Meaning follows comprehension side by side. Meaning begins with awareness and grows with consciousness and knowing. At the pinnacle of the pyramid is the creation of new meaning through the process of our understanding, which organizes into a gestalt that which is known. The understanding at the pinnacle of comprehension is that rare moment of eureka when all becomes clear after a great struggle to understand a complex matter. Understanding is like putting together a jigsaw puzzle where our knowledge are the pieces of the puzzle.

JWHooper
07-25-2009, 07:57 PM
Philosophy is all around us. We must ignore the truth of literature at this point, because we have to admit the professor is smarter than the police at literature. Once police reads the literature, he/she will cry a lot, because the emotion behind the words of truth is actually the beauty of the philosophical nature of biology.

JWHooper
07-25-2009, 07:59 PM
Police thinks that moral behind philosophy is the lie, but professor has the same but the difference of fact behind the biological law of literature. Papers are made out of tree, but once we eat the tree, then we should fully assume that we can read the stanzas behind the truth of the professor's genius behind the literature, in another words Ph.D in nature of biological dimension of literature of philosophical truth of Shakespearean sonnets.

eric.bell
03-29-2010, 10:01 PM
The police officer saw himself once again going into a dangerous situation in order to preserve law and order; in this dangerous situation he saw a potentially dangerous black man giving him a hard time just like so many others have done.

The well respected university professor saw a police officer harassing him because he is a black man; just as many police officers constantly harass him and all black men because almost all Irish police officers harbor racial hatred for all African Americans.
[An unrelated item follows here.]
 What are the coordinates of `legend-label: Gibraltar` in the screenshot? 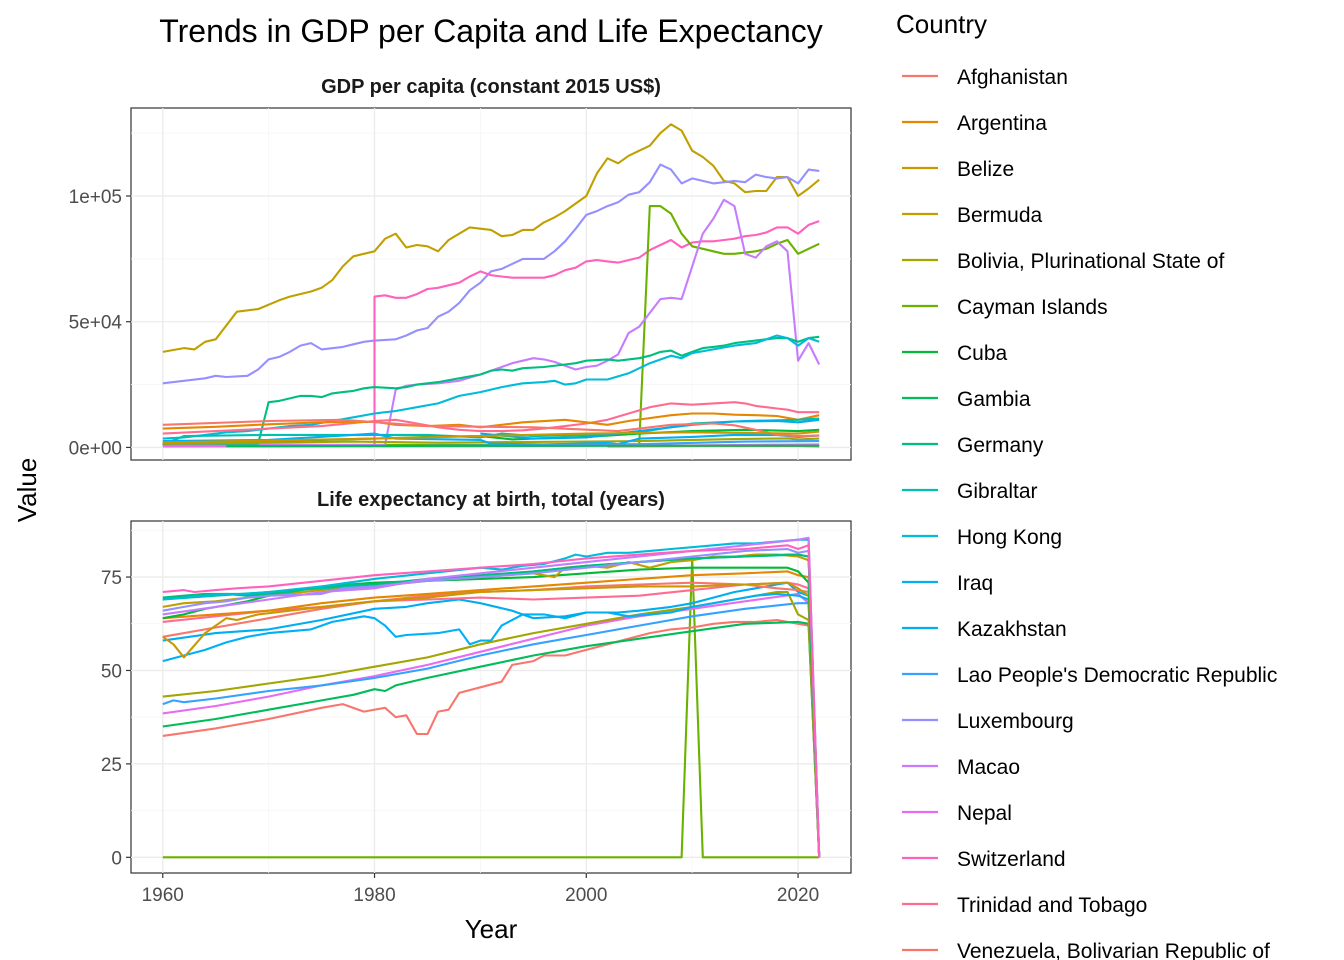 It's located at (998, 492). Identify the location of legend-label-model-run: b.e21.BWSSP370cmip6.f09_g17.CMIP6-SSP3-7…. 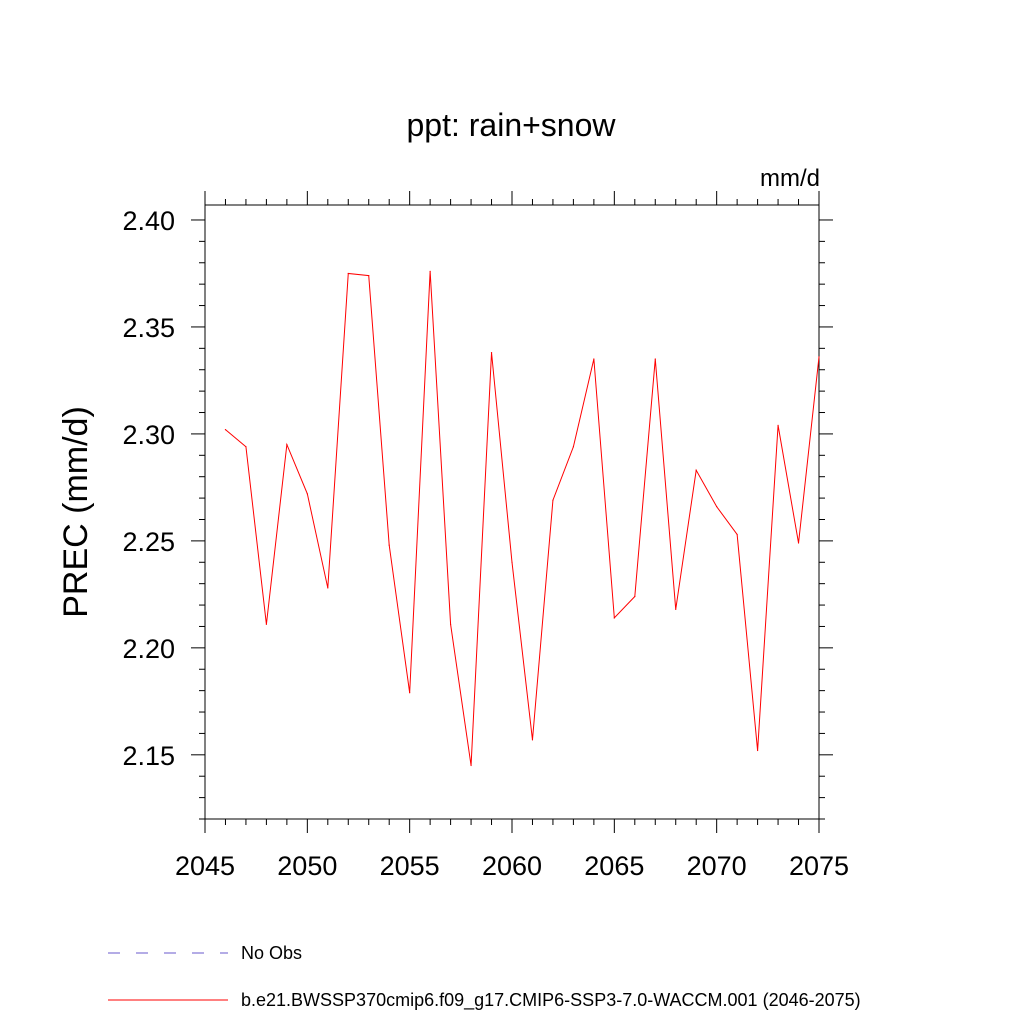
(551, 1000).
I really enjoyed the thread - but...you are prejudicing your arguments with assumptions that you can hardly prove: For one you have already planted a seed of doubt into your readers mind, when you say that the police officer saw a potentially dangerous black man and not simply that he saw a potentially dangerous man. Second - though I agree it was quite obvious that the Professor assumed that the officer was racially descriminating against him - you say "just as many police officers constantly harass him and all black men." True, racism sadly does exist, but has he been harassed by an officer of the law in the past? Do you know this to be fact? Lastly, you make this blanket statement that "almost all Irish police officers harbor racial hatred for all African Americans"; and yet you offer no proof, which might confirm this rather overly-presumptuous statement. COberst, you have committed a disservice to yourself and your writing, as well as those who read your post, by tainting the story from the get-go.